After Madame Long split us up into partners, Cricket dragged her backpack across the room to where I was sitting.

“Hi.”

“Hi.”

“Do you want to be Roxane or Cyrano?”

“You can be Cyrano,” I said. “You are the summer drama camp goddess. You’ll do it better.”

I was so mad at her and I wanted her to like me again, if that makes any sense.

Like, I didn’t think she was such a good person anymore, and she didn’t think I was such a good person anymore, but she had always made me laugh and I missed her.

“Okay,” Cricket said.

So we read through the scene, with everyone else reading through scenes all around us, and I thought, God, each second of this is torture because we’re so mad at each other, and also, This is kind of fun and maybe we’ll be friends again.

We practiced until the end of the period. When Madame Long told us to stop, Cricket immediately stood up and put her book in her backpack. “Later,” she said—and I thought, Really? Does she mean later, as in she’ll see me later, she’ll talk to me later? although I knew it was just a phrase.

I left class slowly, feeling relieved to at least have talked to Cricket after all this time, and stupidly hopeful.

Cricket was standing in the hall with Ariel and Heidi, who had come out of French across the way. As I walked past them, I waved.

“Heya,” said Heidi.

“God, she is so annoying,” Cricket complained, loud enough for me to hear.

And I thought, Annoying? What did I do?

I did nothing; we just read the scene.

I understand if she thinks I’m a bad person. But since when am I annoying?

Why would she think that?

Heidi elbowed Cricket in the ribs. “She can hear you,” she whispered.

“Fine,” said Cricket, even louder. “She should know how annoying she is.”

“Try to imagine how little I care,” I lied.

SIX. I finally called Angelo. Two weeks after going to the movies with Noel, and three weeks after he first gave me his cell number.

It wasn’t that I didn’t want to call before. It was more that I knew it would be awkward when I did, because Angelo and I hadn’t figured out how to talk to each other yet.

And maybe we never would.

Besides which, I couldn’t sort out my feelings.
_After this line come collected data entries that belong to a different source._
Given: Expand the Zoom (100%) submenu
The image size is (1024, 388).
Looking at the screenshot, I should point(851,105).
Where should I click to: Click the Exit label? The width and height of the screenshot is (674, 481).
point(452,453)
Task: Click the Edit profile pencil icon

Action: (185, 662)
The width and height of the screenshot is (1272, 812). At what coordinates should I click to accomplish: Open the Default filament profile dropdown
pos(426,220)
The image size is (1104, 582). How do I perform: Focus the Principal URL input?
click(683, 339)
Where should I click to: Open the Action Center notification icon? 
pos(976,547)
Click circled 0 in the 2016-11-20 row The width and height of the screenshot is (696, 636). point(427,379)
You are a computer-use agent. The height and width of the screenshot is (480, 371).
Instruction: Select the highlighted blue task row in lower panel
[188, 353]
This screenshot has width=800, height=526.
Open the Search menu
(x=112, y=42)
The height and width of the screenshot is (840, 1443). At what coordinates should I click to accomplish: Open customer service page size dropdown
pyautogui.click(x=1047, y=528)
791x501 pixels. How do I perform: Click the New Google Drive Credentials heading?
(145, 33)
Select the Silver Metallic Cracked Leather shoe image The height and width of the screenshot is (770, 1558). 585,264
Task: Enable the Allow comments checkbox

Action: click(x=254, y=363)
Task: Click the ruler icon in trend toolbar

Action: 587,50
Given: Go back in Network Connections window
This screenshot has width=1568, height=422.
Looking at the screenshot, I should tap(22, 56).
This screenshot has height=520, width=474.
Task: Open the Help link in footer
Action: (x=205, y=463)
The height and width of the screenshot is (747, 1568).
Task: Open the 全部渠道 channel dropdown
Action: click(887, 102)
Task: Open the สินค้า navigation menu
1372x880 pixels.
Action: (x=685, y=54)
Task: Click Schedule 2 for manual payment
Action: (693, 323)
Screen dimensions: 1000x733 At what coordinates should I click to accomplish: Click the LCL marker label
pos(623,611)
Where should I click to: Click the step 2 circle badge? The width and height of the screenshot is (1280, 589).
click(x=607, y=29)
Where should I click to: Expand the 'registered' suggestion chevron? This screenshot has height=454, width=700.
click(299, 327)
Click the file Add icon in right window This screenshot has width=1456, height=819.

I liked him. He had nice fat lips and was a camp counselor and was funny with his dogs and was practically a medalist at boob groping. But there were complicating factors. Five, to be precise.

1. Our moms were friends.

2. I’d lied to Jackson about Angelo being my boyfriend.

3. I was jealous of the zoo girl being with Jackson.7

4. I kept thinking about those two times with me and Noel when I thought he might kiss me.8

5. The physical side with Angelo had progressed pretty far, pretty fast. You know, straight to the groping on day one. And though that whole part of it was my idea, I’d never gone any farther than the upper regions. Not even with Jackson. I had no idea what Angelo would be expecting on our third encounter, but it would almost certainly get horizontal.